§ ACTIVITY
Wherever the line that contains "The height and" falls, repeat it and the lines after it exactly until the records end, without any pictures.

§ Collection entries
○ ○ ○
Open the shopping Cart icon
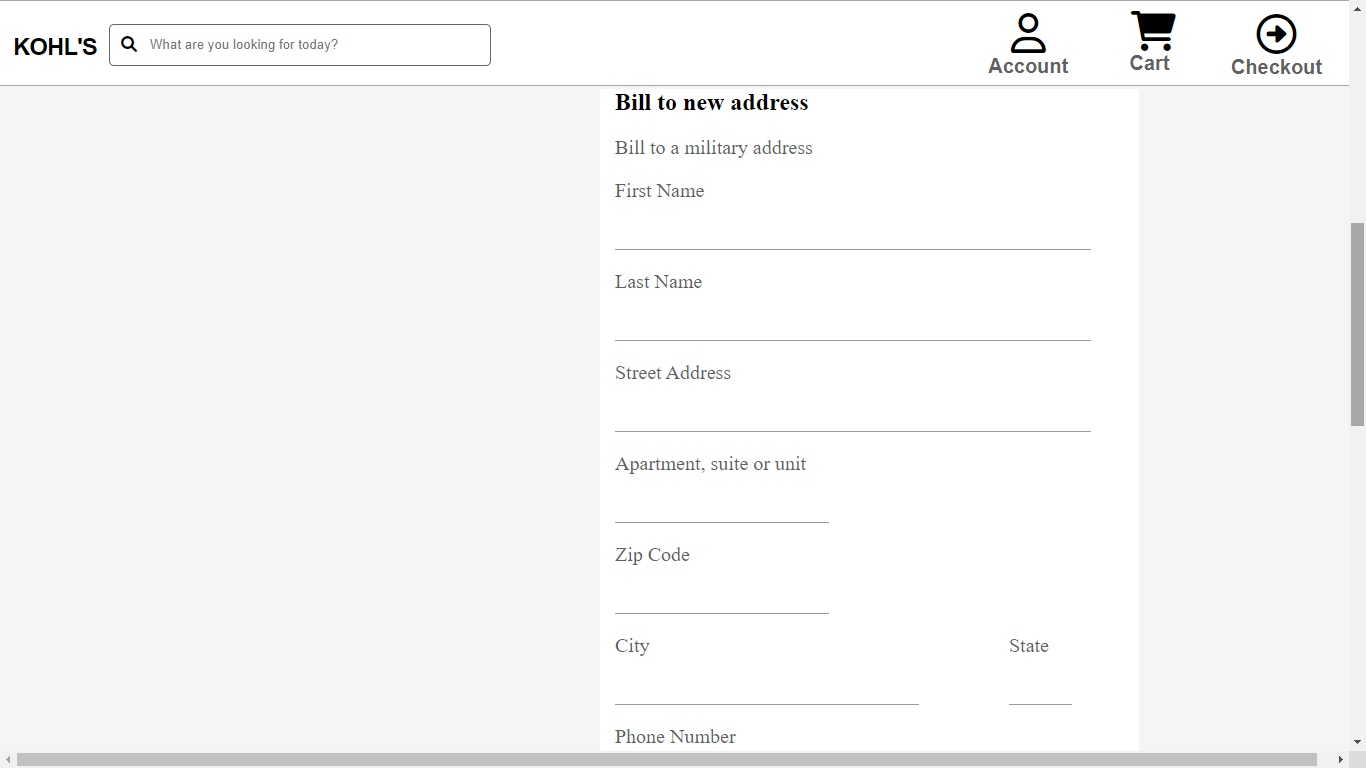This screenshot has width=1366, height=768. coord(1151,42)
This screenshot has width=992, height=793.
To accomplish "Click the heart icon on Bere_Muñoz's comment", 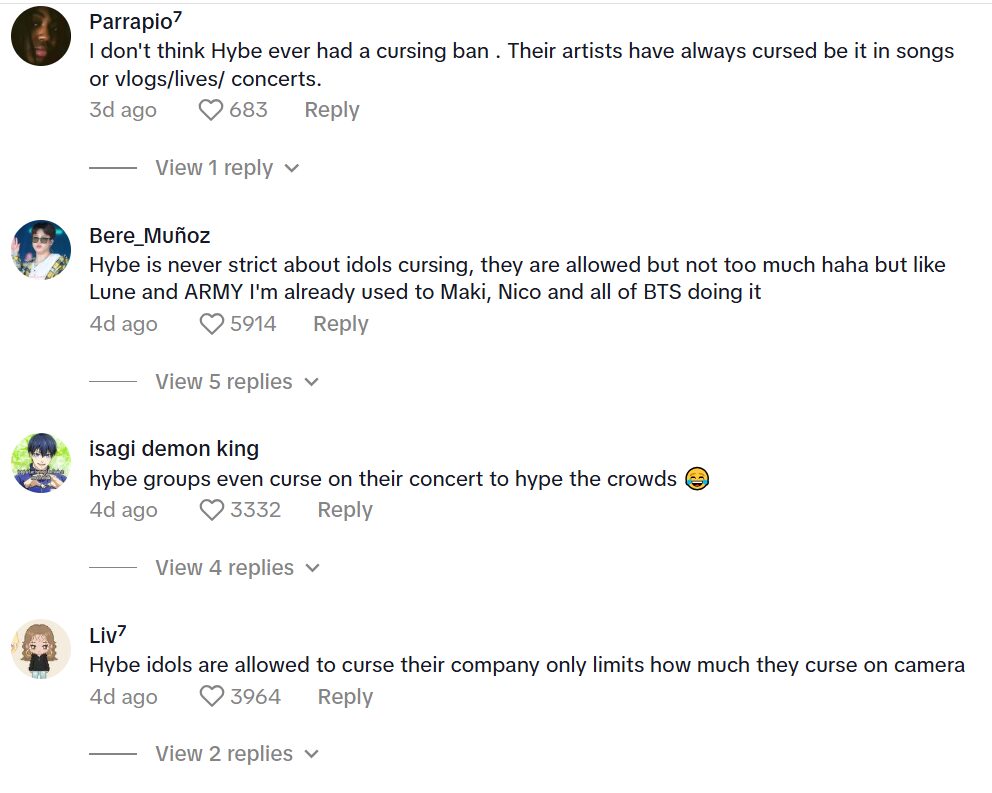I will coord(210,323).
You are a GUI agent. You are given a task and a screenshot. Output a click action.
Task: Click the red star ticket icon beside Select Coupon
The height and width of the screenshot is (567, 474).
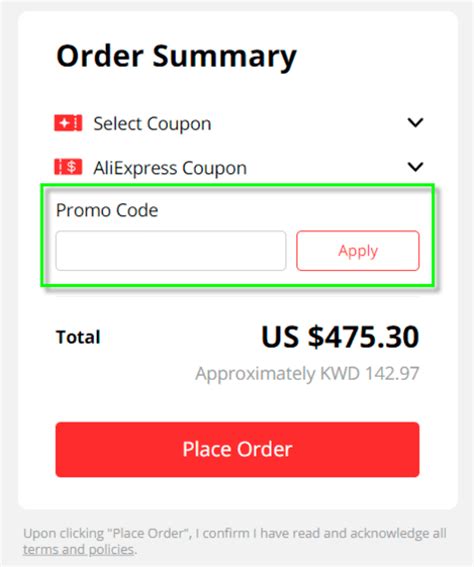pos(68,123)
○ ○ ○
§ WRITTEN RESPONSE
The height and width of the screenshot is (567, 474).
pos(68,123)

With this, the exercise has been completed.